The field of molecular logic celebrated its 30th birthday at the beginning of July 2023.¹ The story goes that the roots of molecularlogic-based computation began in Colombo, Sri Lanka and flowered in Belfast, Northern Ireland, and then spread across the globe.^2–5 Supported by detailed world maps, over 1260 laboratories worldwide are documented to have contributed to the development of molecular logic concepts and examples.^2–12 A Web of Science search using the topic keyword molecular logic gates reveals over 2800 papers dating back from 1994. Considering the volume of published papers, it is rather surprising that of all the reported examples of molecular logic gates, relatively few are derived from natural products. It was mentioned en passant that the anti-malarial quinine, and its cinchona relatives, have the hallmarks of fluorescent pH indicators, recognizable by a fluorophore-spacer-receptor modular system consistent with the photoinduced electron transfer (PET) paradigm.^2,7,13,14 A few laboratories have independently come to the realization, for various reasons, that natural products are a valuable source of fluorescent probes.^15–22 By one estimate, it is believed that Nature has engineered more than 300 intrinsically fluorescent molecules.¹⁹ An obvious advantage of tapping into this natural reserve is the time saved from reducing or eliminating synthetic effort. Forthcoming in this review, we will highlight fluorescent natural products and related semi-synthetic derivatives with logic-based computational capabilities.^23–32

An Introduction to Molecular Logic Gate Operators

Chemical sensors are devices with an equilibrium measured as a continuous sigmoidal response curve. However, the 2 extremes of the sigmoidal curve have a plateau, which can be analyzed in an off-on or on-off fashion. By setting a defined threshold, the chemical sensors are converted to logic gates able to encode data in binary code as either high (binary 1) or low (binary 0).²⁷ Hence, the 2 plateaux of the sigmoidal curve cater to the 2 binary digital states.
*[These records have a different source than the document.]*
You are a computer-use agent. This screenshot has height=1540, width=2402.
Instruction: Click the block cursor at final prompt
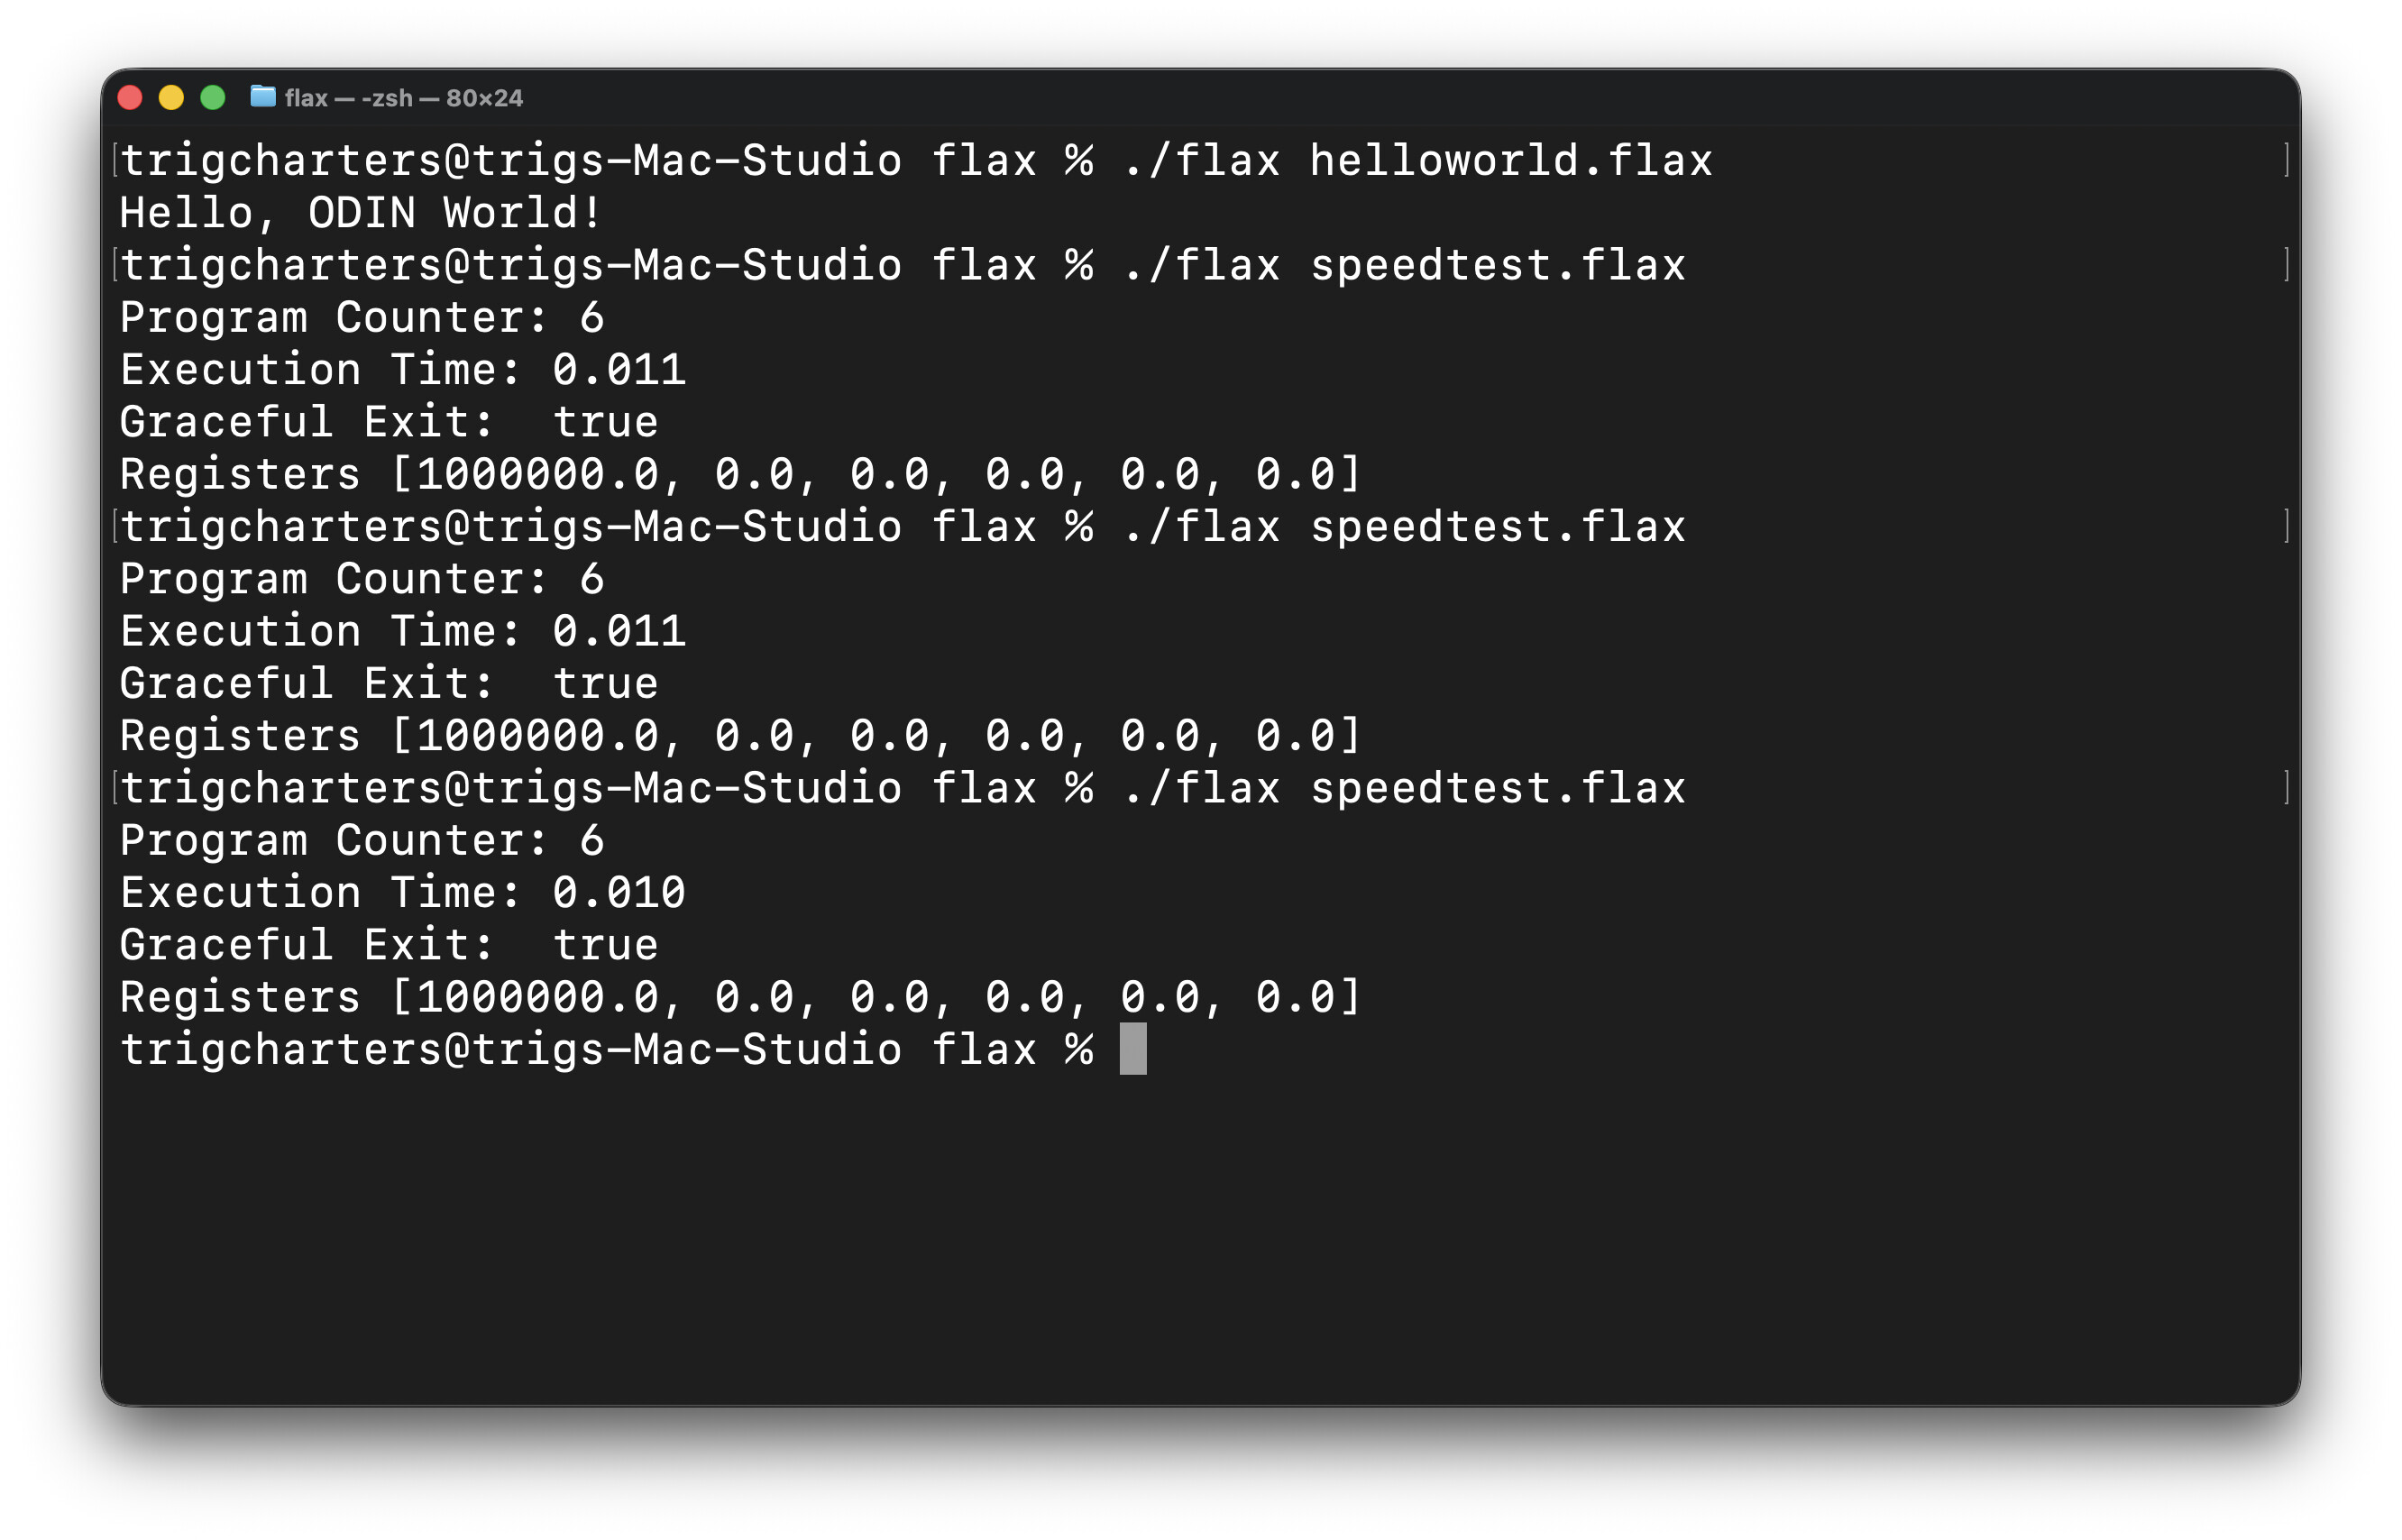pos(1132,1048)
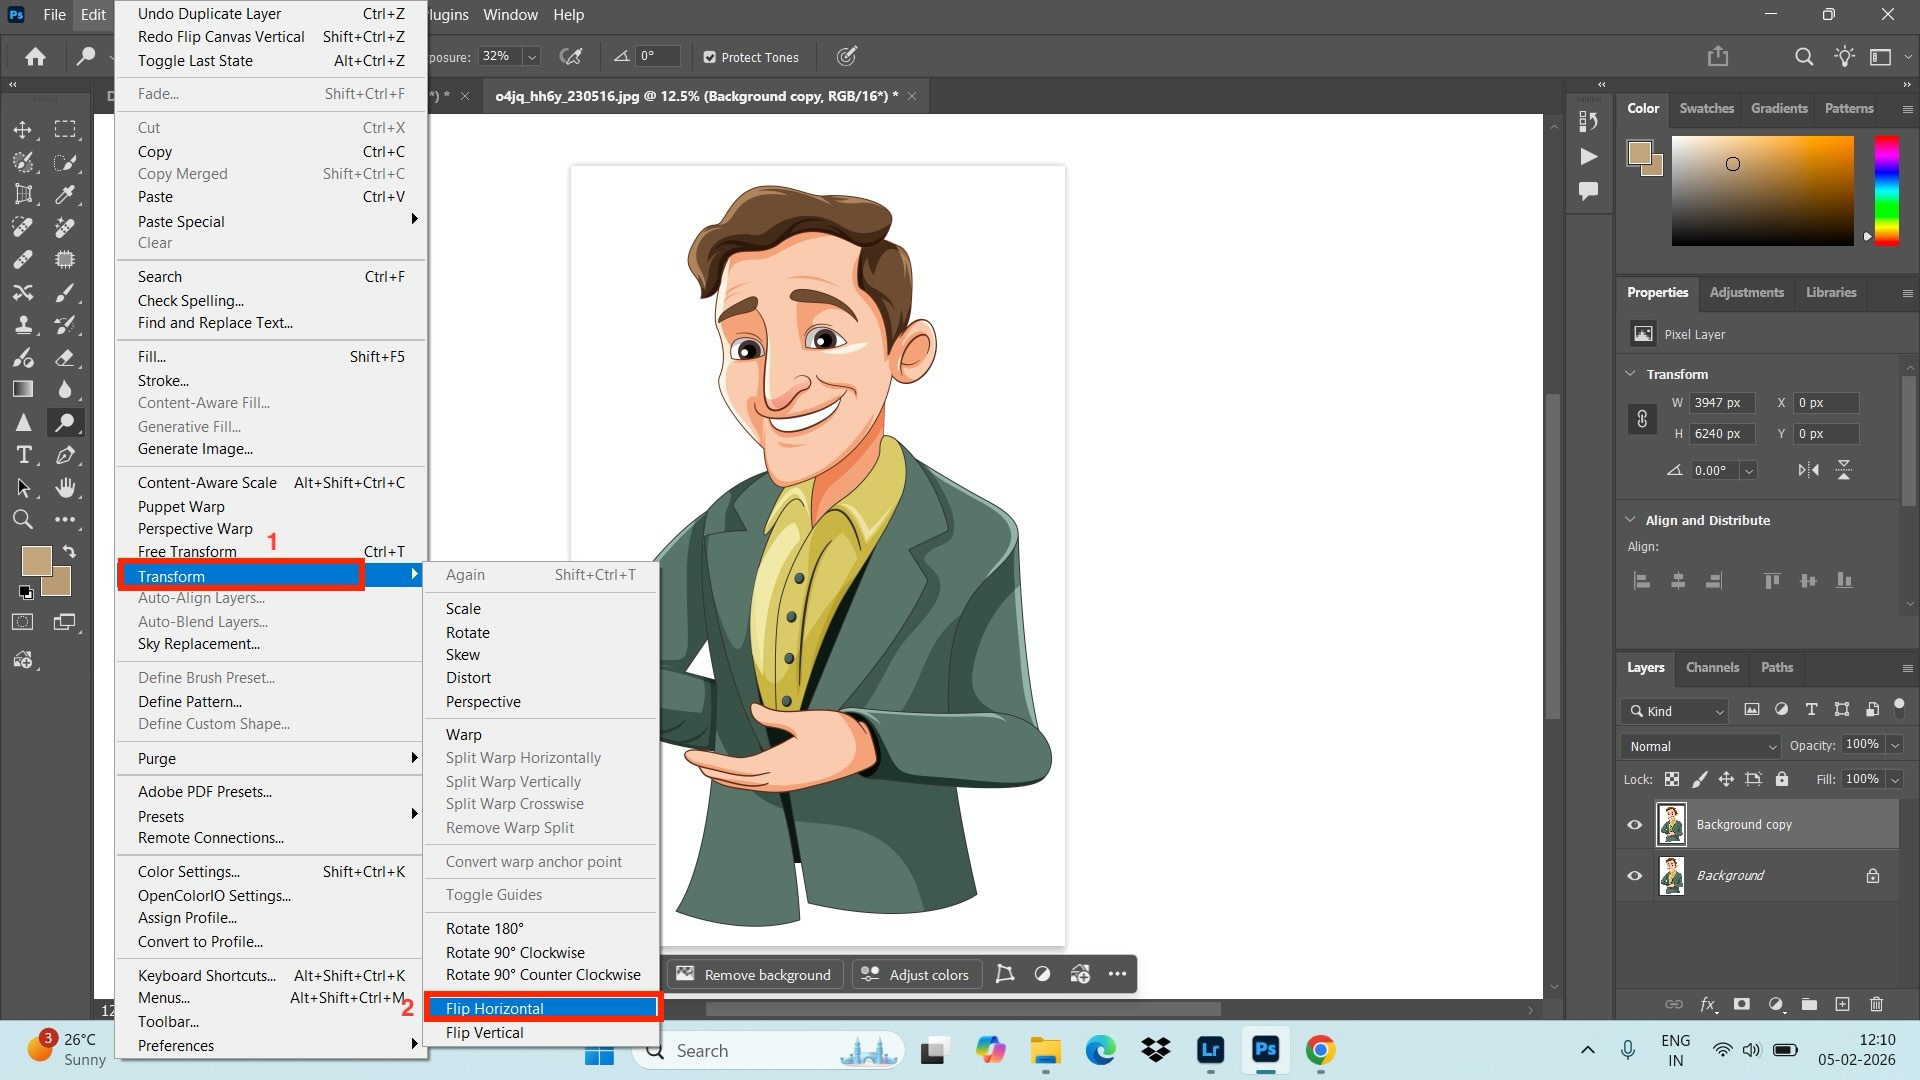Create a new layer
The width and height of the screenshot is (1920, 1080).
[1843, 1005]
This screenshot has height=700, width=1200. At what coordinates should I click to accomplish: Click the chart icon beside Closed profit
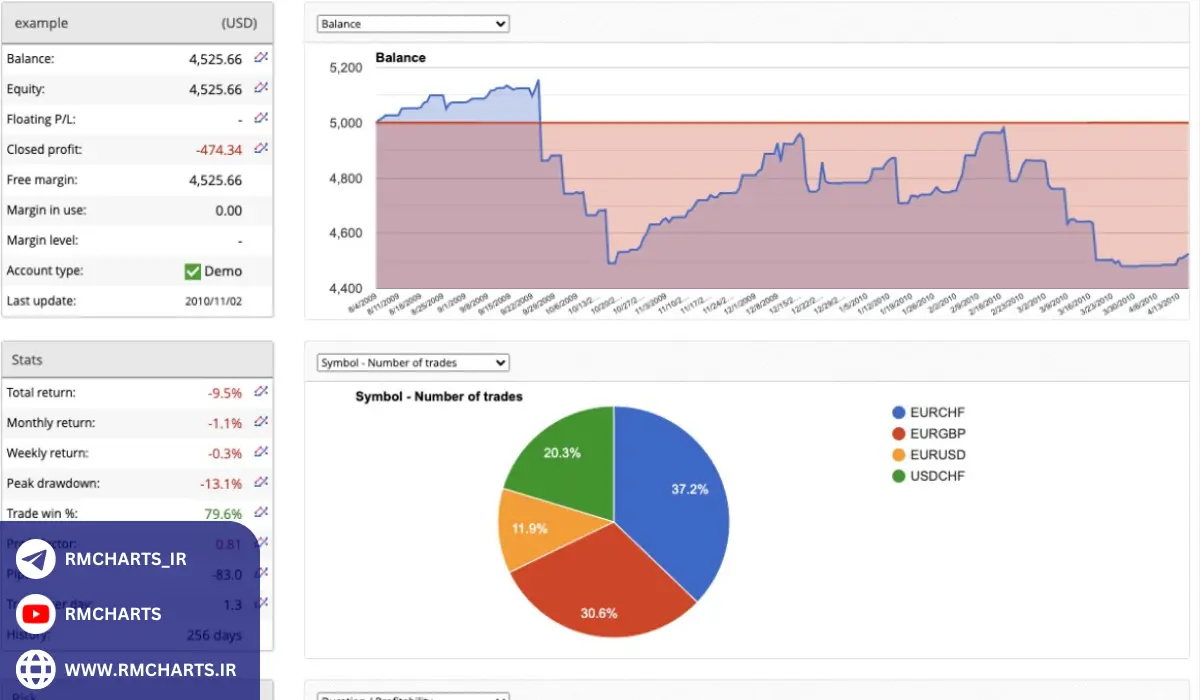261,148
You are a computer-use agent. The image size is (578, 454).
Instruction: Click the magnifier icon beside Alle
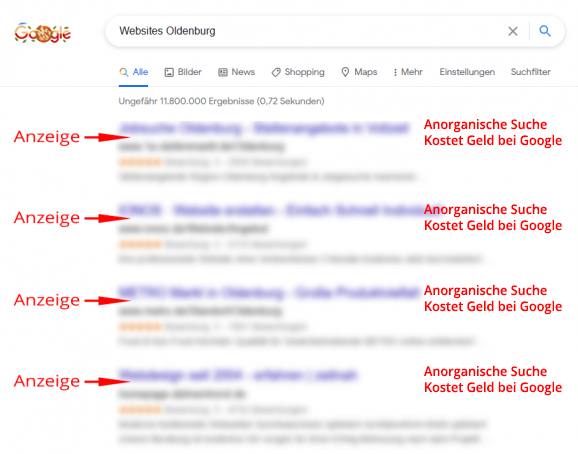click(123, 72)
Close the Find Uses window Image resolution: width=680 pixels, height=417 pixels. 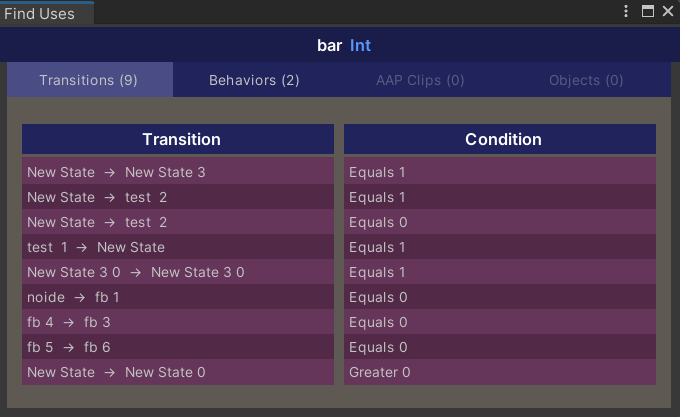click(668, 11)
The off-on and on-off chemical sensors then become YES and NOT logic gates. Generally, the equilibria examined by chemical sensors involve a binding interaction; however, non-binding and physical inputs, such as temperature and pressure, are also useful for specific applications.¹² Within the field of molecular logic, fluorescence, or some other related form of luminescence, has customarily been the output signal.^23,24,27

Tables 1 and 2 present the truth tables for single-input and many 2-input logic gates, respectively. A YES gate, the basis for a switch, is pictorially presented by a triangle. A NOT gate is represented as a triangle with an open circle at the right tip (or as a solid white dot). PASS 0 and PASS 1 logic functions are trivial from the point of view that the output is independent of the input. However, representing PASS 0 and PASS 1 symbolically requires the integration of 2 logic gate types. PASS 0 is an integration of a NOT (white dot) and an AND gate. PASS 1 is an integration of a NOT (white dot) and an OR gate.

Table 1.

The Truth Tables for Single-Input Single-Output Logic Gates and the Representative Logic Gate Symbols.

Table 2.

The Truth Tables for 8 Double-Input Single-Output Logic Gates and the Representative Logic Gate Symbols.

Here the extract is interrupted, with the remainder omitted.